Под правой рукой Васина круглый шарик вроде миниатюрного глобуса — кнюппель. Им диспетчер гоняет по экрану квадратик электронного маркера. Вот он подвел маркер к точке чехословацкого самолета, левой рукой поиграл на клавиатуре перед экраном, и вместо цифр занятой сейчас высоты — 10200 метров — появились другие — 9000 со звездочкой. Звездочка для памяти: назначено снижение на этот эшелон, и на определенном траверзе (по-нашему, земному, — над таким-то пунктом) самолет «ЧСА-92» обязан доложить, что начал заданное снижение.

И — никаких эмоциональных взрывов. Никаких. Ровный, спокойный тон, доброжелательность в голосе, хотя непременно что-то не так бывает, кто-нибудь из летчиков отвлекся, не слушает эфир, и приходится звать его по три раза, а другой пилот не понял указания, получается совсем другая схема разводки, — нельзя ни карандаш швырнуть, ни рукой по столу трахнуть, ничего такого нельзя.

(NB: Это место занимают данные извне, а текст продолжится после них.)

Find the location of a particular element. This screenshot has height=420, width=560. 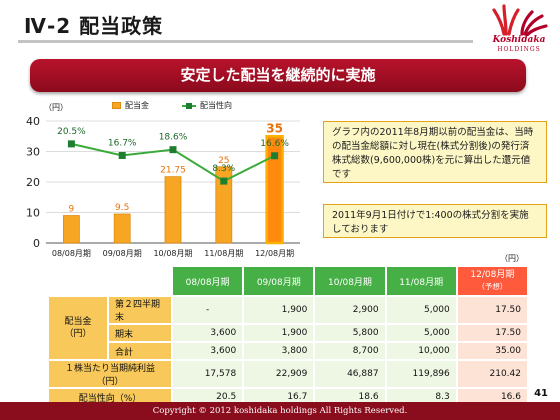

table-row: 配当金 （円） 第２四半期末 - 1,900 2,900 5,000 17.50 is located at coordinates (288, 328).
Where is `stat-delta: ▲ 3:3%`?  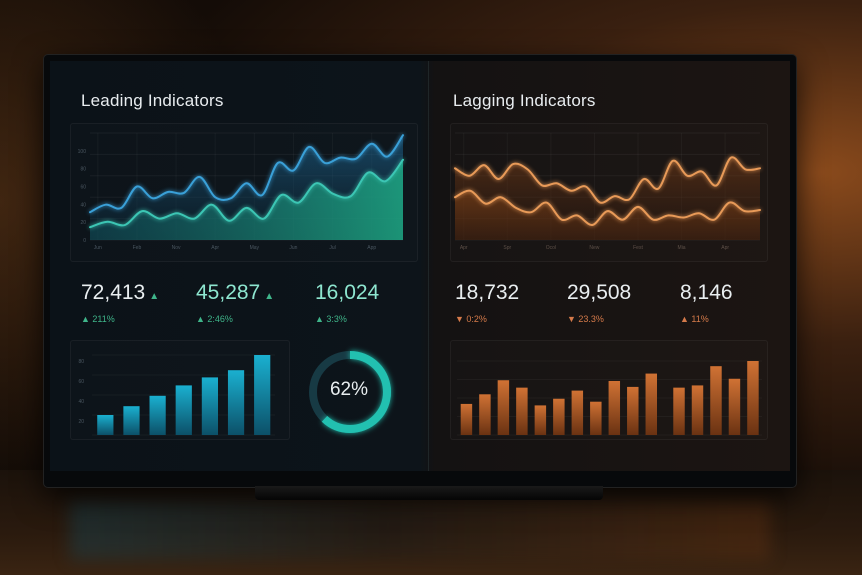 stat-delta: ▲ 3:3% is located at coordinates (331, 319).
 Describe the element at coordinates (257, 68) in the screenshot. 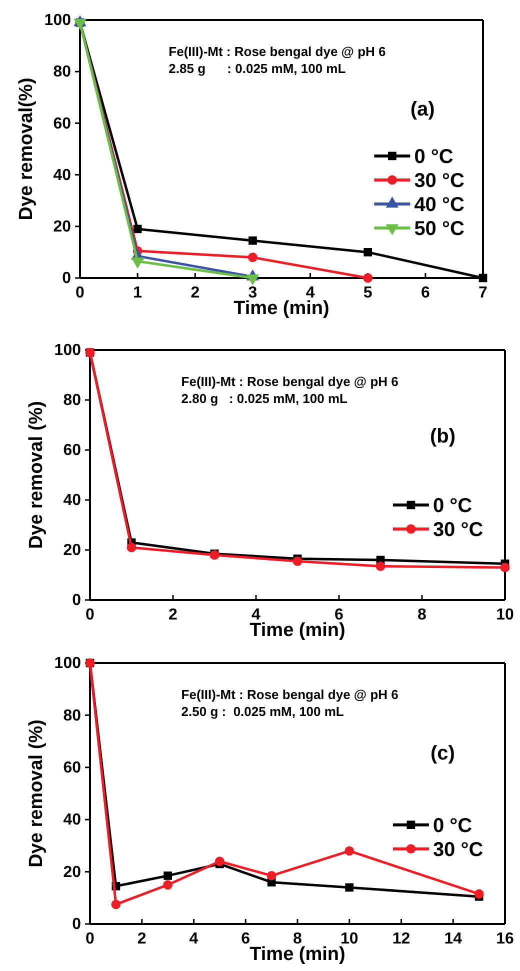

I see `annotation: 2.85 g : 0.025 mM, 100 mL` at that location.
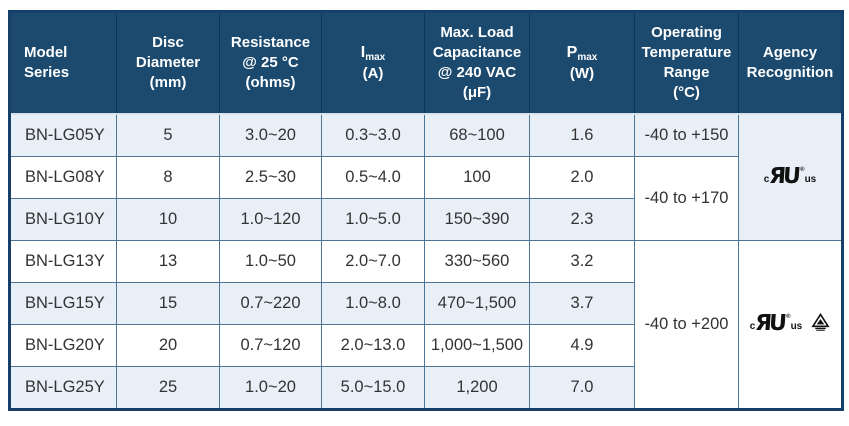 This screenshot has width=849, height=426. I want to click on col-header-agency-recognition: Agency Recognition, so click(790, 63).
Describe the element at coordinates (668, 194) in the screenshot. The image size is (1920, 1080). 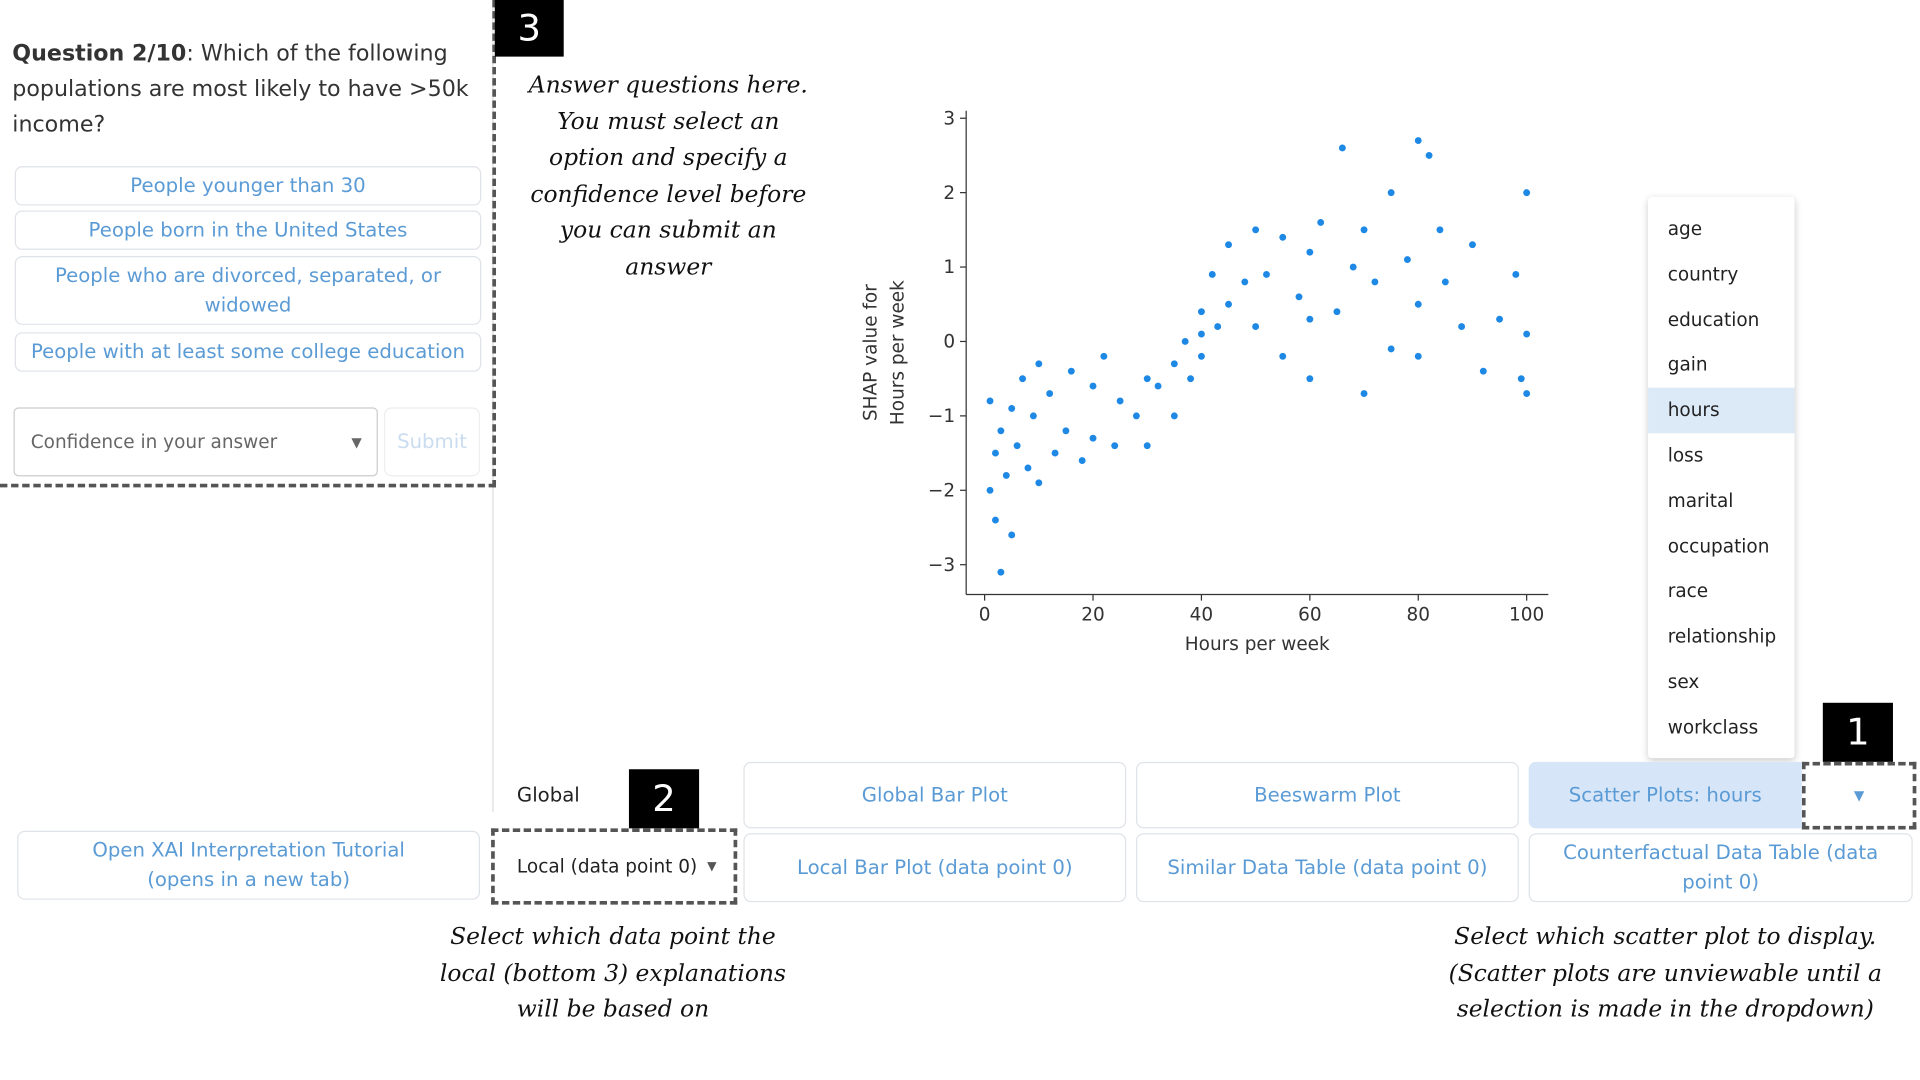
I see `annotation-line: confidence level before` at that location.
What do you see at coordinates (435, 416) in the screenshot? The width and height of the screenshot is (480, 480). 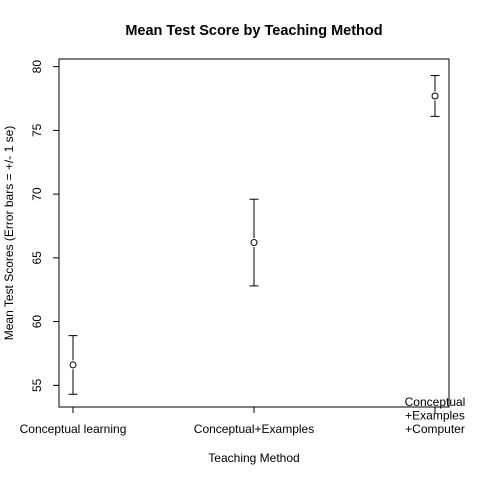 I see `x-tick-label: +Examples` at bounding box center [435, 416].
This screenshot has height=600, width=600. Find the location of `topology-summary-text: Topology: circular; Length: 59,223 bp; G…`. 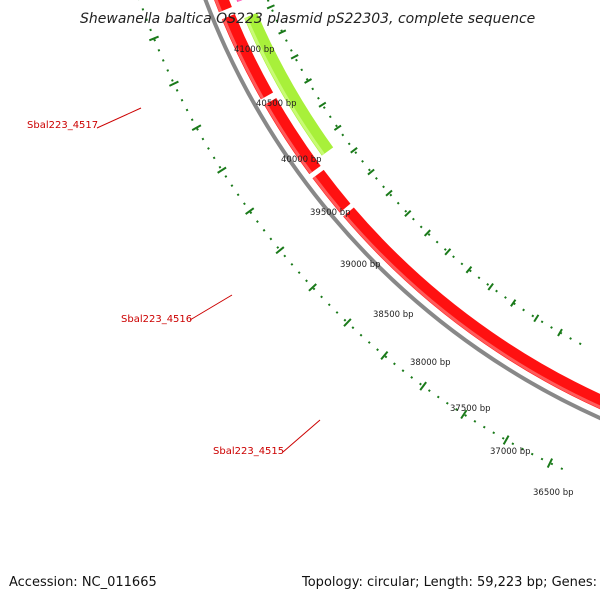

topology-summary-text: Topology: circular; Length: 59,223 bp; G… is located at coordinates (450, 582).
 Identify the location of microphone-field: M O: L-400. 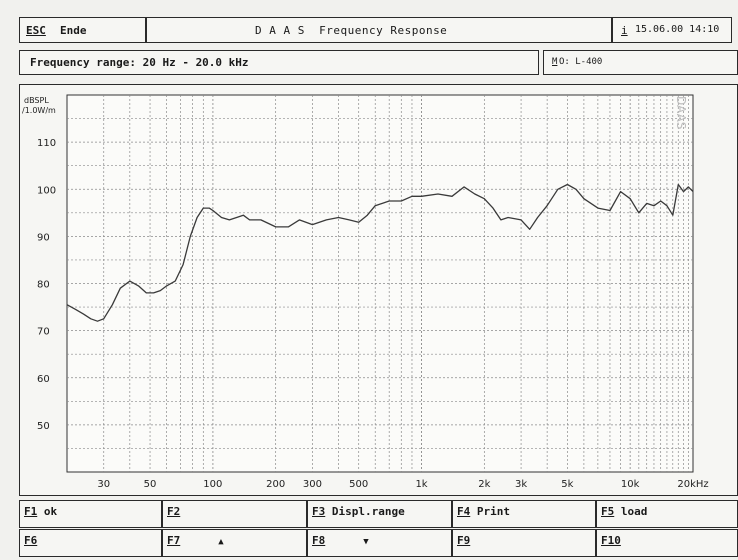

Но это не означает, что возле экрана сидит флегматик, которого, что называется, пушкой не прошибешь. Флегматику среди диспетчеров делать нечего. Не может быть человек спокойным, если руководит движением. Это исключено. Он все время напряжен, сжат, словно пружина, он озабочен безопасностью тех людей, которые в километрах над землей спокойно мчат по ему только видимым дорогам.

Громадное психологическое напряжение, спрятанное за внешним спокойствием, разряжается во сне. И не идиллиями, нет, — сновидения неприятны, тревожны. То не получается поднять машину на нужный эшелон (это святое дело — передать в соседнюю зону самолет на заданном инструкцией эшелоне передачи), то никак не выходит снизить, то какие-то борты сходятся — и никак этого не предотвратить...

«Детская болезнь» молодых диспетчеров. Потом привыкают, только не рассказывают никому, опасаясь и насмешек, и медицины. А первый заместитель начальника Автоматизированной системы Александр Борисович Нестеров, сам в прошлом диспетчер, непременно спросит на экзамене (их диспетчеру приходится то и дело сдавать, знания проверяют и повышают неукоснительно и регулярно): «Сны видите?» И если ответ: «Вижу», — успокоенно улыбается. Все нормальные диспетчеры видят сны, это их нелегкая судьба.